15:18It was a continuous backdrop of melancholy with no unusual spikes to demonstrate to anybody
15:30or to register within myself.
15:43So at that stage, what that kid wanted to do, what that kid wanted to become?
16:00There was no immediate purpose or objective.
16:22I was just seeing the way things were.
16:25And maybe that seeing was doing something to me within.
16:30Maybe that continuous observation molded my decisions later on.
16:40But I don't remember coming to any kind of conclusion early on.
16:50No, I was not thinking of changing the world.
16:54I wasn't thinking of reforming the society.
17:00I didn't even know why things are the way they are.
17:05In some way, I was just stunned.
17:08When you are stunned, you don't start darting in some direction with purpose.
17:19You are seeing these things and it's a continuous process of passive stunning.
17:27Every single thing.
17:34So when it comes to career aspirations, because I had exposure to bureaucrats in my family,
17:52so that was a default choice.
17:57If you are an IAS, you can do something good.
18:05In fact, I wasn't very inclined towards engineering.
18:08I went to IIT because the stats told me that most of the top ranks in UPSC are obtained
18:19by IITians.
18:23Last five or ten years, when I would look at the background of the toppers, would find
18:29a lot of IITians there.
18:33So that way engineering became a choice.
18:46I was groping.
18:50I would be dishonest if I say I had any clear direction and I wasn't exactly in a hurry
18:59because that would have been dishonest.
19:02If I do not clearly understand what's going on, how do I form a definite picture and freeze
19:12a definite plan of action?
19:17The picture was emerging and the plan of action would follow from that.
19:28You see, what I am calling as cruelty, I didn't know whether it's coming from religion
19:35or economics or basic human biology itself.
19:44Maybe we are cruel by our very physical composition.
19:50I didn't know.
19:52I was just seeing something that would shock me.
19:58I didn't understand it.
20:01So I waited for the clarity to emerge and it's still emerging.
20:10It's a work in progress.
20:14The way things are interconnected, the way everywhere it's a play of the same inner tendency.
20:26It took me a long time to come to see that.
20:33It would sound very dramatic if I say I had clarity at the age of 15, that the child prodigy
20:47stuff, that wasn't the case, but I was doing what I could.
20:54I was observing.
20:55I was reading.
20:57And on issues that I couldn't grasp, I would have conversations with my father and he had
21:07the knack of simplifying things instantly.
21:13So I could go to him with a problem, the narration of which would last, let's say, 10 minutes
21:23and his response would be like 20 seconds, 40 seconds, a minute at max and everything
21:32would stand resolved.
21:36So that's something that I still appreciate.
21:41Very simple understanding of things that appear complex.
21:48That understanding itself becomes a solution.

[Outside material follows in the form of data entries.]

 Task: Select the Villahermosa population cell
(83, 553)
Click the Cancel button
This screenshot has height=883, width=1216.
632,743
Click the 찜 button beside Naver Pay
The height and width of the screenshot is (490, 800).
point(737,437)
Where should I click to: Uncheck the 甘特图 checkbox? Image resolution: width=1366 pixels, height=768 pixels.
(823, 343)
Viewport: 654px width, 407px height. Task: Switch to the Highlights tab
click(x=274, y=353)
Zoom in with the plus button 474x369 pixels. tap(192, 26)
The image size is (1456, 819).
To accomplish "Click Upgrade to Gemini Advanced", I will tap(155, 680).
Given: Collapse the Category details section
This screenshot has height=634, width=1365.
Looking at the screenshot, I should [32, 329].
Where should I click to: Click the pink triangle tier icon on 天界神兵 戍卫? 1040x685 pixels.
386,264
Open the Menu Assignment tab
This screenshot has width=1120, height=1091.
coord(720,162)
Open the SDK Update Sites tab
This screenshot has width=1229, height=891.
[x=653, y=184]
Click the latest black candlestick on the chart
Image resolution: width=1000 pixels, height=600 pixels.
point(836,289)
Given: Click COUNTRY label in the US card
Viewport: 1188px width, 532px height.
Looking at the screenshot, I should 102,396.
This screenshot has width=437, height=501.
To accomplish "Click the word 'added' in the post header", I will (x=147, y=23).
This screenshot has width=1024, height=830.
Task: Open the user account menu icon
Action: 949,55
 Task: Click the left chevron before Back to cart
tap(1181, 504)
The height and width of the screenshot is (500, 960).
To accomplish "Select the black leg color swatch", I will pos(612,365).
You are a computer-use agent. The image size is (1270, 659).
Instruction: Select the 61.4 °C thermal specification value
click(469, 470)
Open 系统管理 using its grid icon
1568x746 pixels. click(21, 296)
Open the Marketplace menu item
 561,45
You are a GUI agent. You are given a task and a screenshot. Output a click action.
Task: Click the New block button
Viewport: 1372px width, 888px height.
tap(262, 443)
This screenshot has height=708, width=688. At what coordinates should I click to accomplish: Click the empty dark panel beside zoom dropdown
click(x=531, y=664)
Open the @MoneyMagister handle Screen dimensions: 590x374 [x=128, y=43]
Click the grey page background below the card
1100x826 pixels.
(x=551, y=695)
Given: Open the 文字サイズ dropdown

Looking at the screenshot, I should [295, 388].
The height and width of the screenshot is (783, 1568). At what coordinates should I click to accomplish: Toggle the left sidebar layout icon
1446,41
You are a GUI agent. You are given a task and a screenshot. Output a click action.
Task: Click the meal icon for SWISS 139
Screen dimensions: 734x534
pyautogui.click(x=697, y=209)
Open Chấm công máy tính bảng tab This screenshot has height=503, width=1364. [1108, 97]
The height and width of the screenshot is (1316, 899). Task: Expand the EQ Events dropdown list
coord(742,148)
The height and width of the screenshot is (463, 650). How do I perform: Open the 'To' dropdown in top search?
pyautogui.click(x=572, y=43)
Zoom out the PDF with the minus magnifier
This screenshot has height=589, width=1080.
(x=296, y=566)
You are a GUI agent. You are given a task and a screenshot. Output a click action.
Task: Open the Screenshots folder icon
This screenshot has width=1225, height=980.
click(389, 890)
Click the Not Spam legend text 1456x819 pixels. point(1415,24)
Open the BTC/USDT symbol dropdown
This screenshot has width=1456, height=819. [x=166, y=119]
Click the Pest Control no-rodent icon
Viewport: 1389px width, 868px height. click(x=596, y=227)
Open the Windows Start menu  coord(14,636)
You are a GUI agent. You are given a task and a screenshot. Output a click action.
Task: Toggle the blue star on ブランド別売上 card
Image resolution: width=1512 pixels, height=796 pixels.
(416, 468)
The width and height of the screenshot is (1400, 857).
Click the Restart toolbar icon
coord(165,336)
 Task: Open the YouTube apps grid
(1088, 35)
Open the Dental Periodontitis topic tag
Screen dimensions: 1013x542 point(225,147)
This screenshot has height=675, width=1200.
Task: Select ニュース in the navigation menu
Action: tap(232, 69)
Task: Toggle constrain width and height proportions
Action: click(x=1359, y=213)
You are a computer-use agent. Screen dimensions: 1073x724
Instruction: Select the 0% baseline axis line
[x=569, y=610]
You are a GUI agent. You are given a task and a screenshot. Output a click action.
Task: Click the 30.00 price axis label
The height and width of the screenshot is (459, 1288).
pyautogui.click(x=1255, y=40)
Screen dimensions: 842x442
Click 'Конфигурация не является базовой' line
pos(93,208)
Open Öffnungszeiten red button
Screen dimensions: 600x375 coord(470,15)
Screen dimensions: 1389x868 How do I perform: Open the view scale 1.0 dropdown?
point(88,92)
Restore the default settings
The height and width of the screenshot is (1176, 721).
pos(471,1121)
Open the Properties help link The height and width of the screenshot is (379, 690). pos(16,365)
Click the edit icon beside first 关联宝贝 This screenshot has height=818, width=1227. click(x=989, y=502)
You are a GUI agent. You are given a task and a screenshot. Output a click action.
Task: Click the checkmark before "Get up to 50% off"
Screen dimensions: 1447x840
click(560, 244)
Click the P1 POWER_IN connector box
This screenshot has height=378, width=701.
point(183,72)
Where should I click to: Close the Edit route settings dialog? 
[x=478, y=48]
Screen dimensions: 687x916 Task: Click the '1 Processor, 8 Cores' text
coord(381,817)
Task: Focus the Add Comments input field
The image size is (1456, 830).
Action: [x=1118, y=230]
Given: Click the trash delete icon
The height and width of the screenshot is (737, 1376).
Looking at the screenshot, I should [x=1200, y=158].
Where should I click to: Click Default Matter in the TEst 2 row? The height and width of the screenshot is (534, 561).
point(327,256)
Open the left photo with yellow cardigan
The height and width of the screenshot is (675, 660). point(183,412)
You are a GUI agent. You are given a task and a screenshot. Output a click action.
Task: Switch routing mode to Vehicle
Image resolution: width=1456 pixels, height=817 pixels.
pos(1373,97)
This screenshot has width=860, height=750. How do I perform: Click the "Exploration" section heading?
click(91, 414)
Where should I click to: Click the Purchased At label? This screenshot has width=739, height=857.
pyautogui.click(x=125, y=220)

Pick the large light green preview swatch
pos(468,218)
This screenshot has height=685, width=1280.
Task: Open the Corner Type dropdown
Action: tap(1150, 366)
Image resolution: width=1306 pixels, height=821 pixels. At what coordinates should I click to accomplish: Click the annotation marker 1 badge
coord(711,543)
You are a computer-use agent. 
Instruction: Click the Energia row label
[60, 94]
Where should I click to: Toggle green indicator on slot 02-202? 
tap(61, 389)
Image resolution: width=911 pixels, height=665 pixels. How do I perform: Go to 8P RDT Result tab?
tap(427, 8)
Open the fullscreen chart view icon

21:55So that's the way it has been.
22:00One thing I think I can give myself some credit for, I didn't try to sweep things under the
22:10carpet.
22:11If I have seen something, I have seen it.
22:13I didn't try to pretend that I understand when I didn't.
22:22I didn't try to trivialize something just because I couldn't wrap my head around it.
22:34If something was beyond my comprehension, I let it stay there.
22:40So and the process remained continuous.
22:47In that sense, not the exact word, but a bit laborious and demanded patience.
23:04I don't know whether all this is making any sense, but that's the way it has been.
23:09It didn't make much sense even to me.
23:10So I don't expect it to be very obvious to everybody, but fine.